• _Work instruction_
Leave the pictures out, and repeat exactly every line from the one with "Given: Click the Posts pushpin icon" through the end of the data below.

Source records:
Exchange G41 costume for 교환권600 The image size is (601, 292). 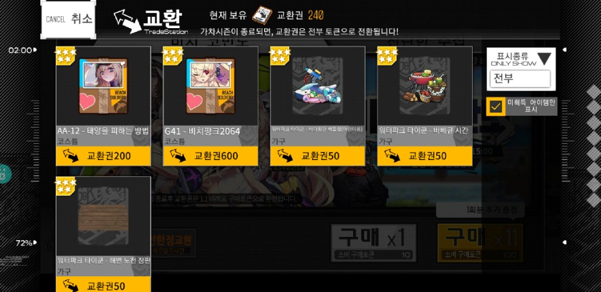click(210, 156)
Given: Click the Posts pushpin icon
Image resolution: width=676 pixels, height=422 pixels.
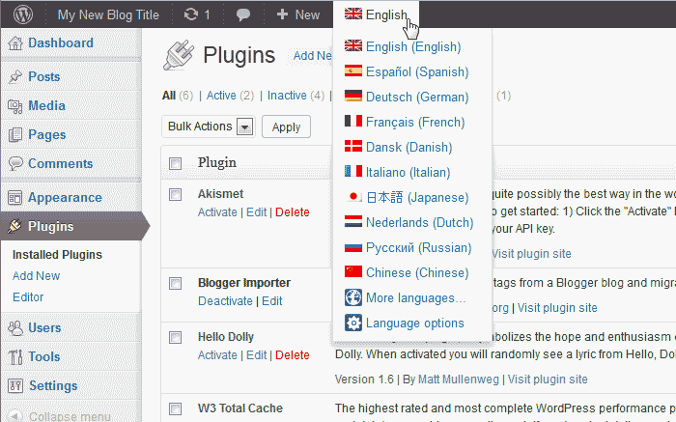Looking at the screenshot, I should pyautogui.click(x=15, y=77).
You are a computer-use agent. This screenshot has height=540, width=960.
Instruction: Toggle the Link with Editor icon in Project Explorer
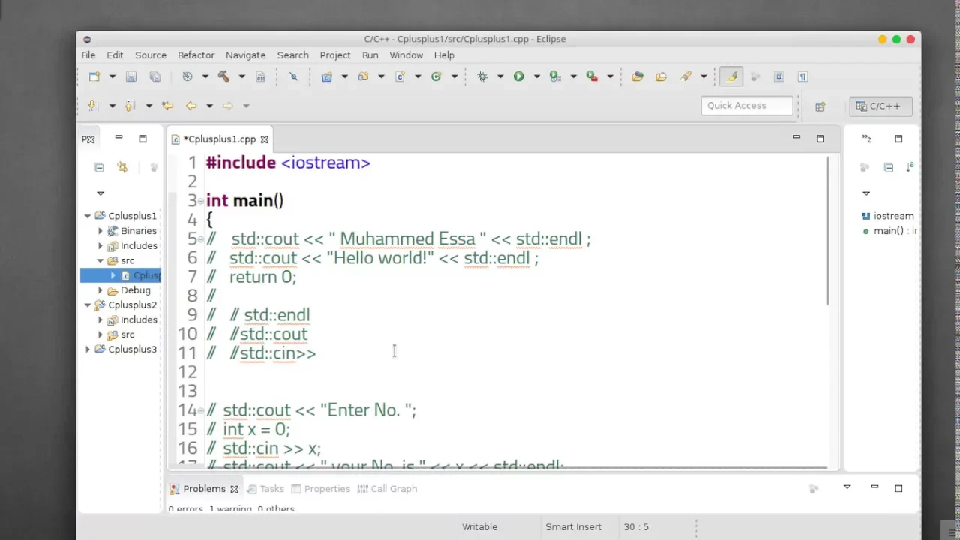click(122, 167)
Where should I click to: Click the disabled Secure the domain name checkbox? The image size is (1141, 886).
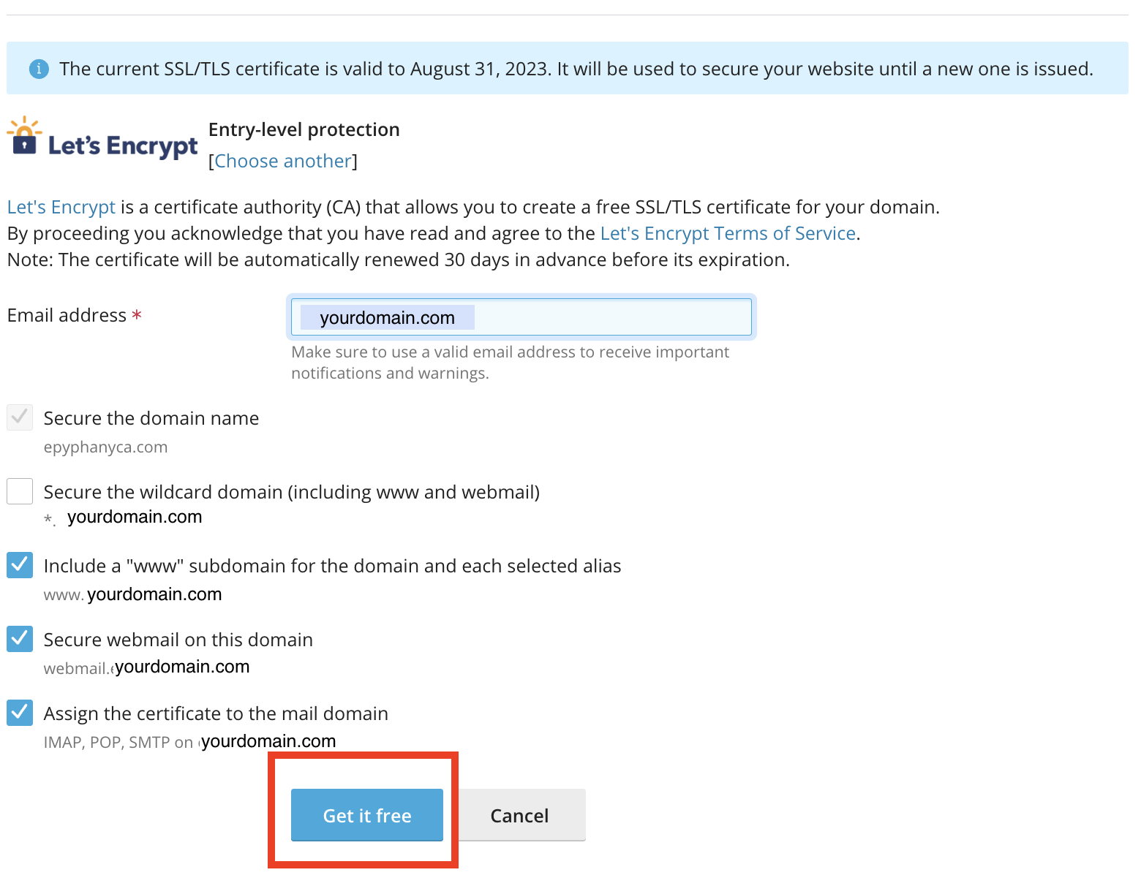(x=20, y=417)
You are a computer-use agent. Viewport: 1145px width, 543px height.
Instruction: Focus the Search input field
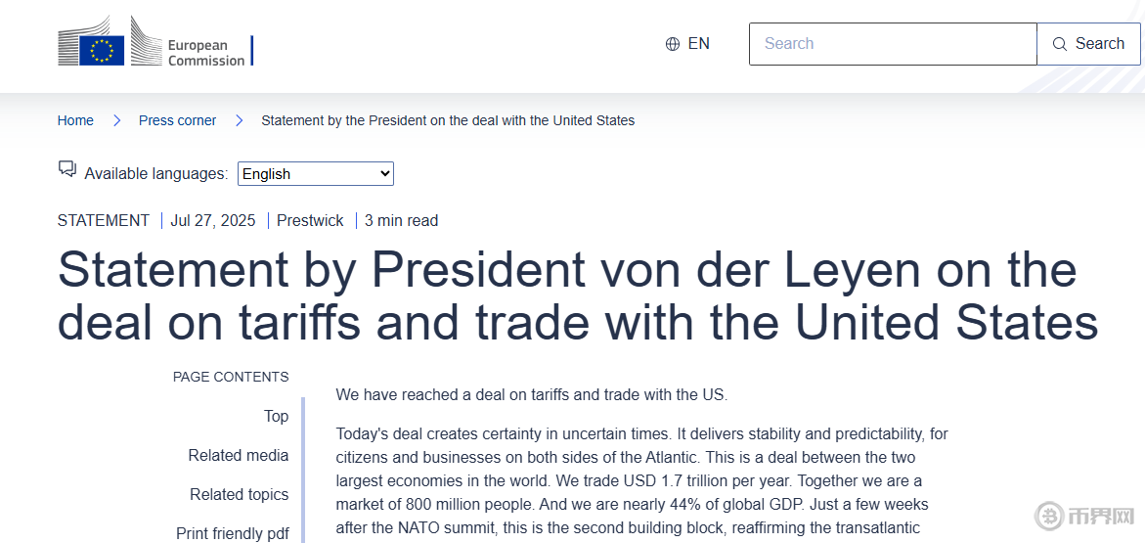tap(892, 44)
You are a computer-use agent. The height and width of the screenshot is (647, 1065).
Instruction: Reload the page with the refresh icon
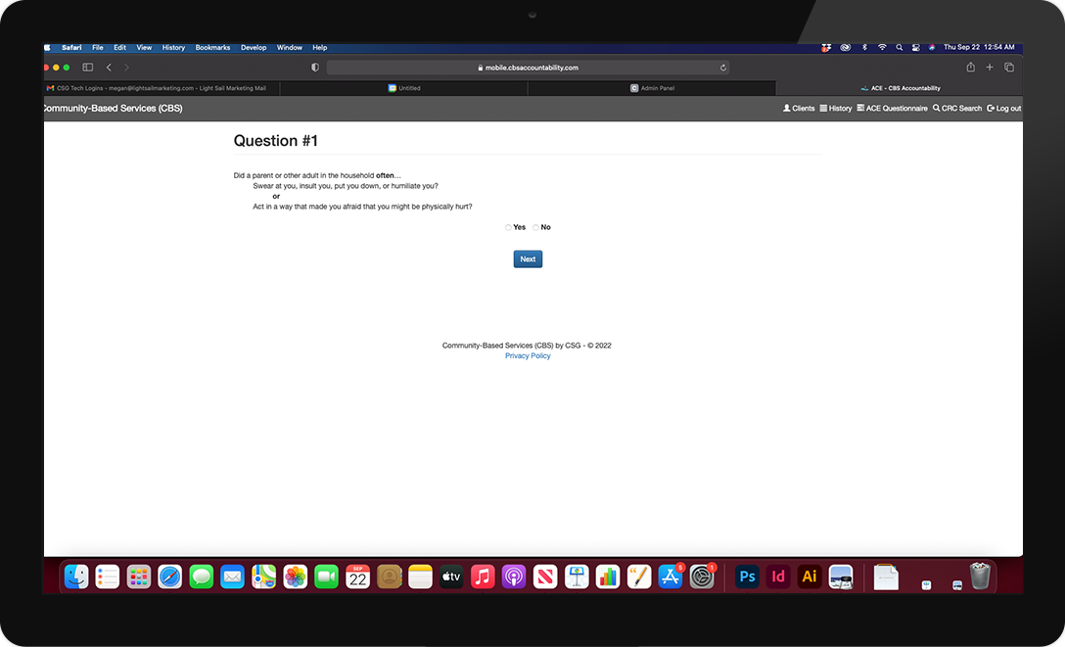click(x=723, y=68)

• _Exercise solution_
Given: Click the Posts pushpin icon
Image resolution: width=676 pixels, height=422 pixels.
Looking at the screenshot, I should pyautogui.click(x=15, y=77).
You are a computer-use agent. This screenshot has height=540, width=960.
Instruction: Toggle the Link with Editor icon in Project Explorer
click(122, 167)
Where should I click to: Click the disabled Secure the domain name checkbox? The image size is (1141, 886).
(x=20, y=417)
You are a computer-use agent. Viewport: 1145px width, 543px height.
Instruction: Focus the Search input field
tap(892, 44)
You are a computer-use agent. The height and width of the screenshot is (647, 1065).
Instruction: Reload the page with the refresh icon
click(x=723, y=68)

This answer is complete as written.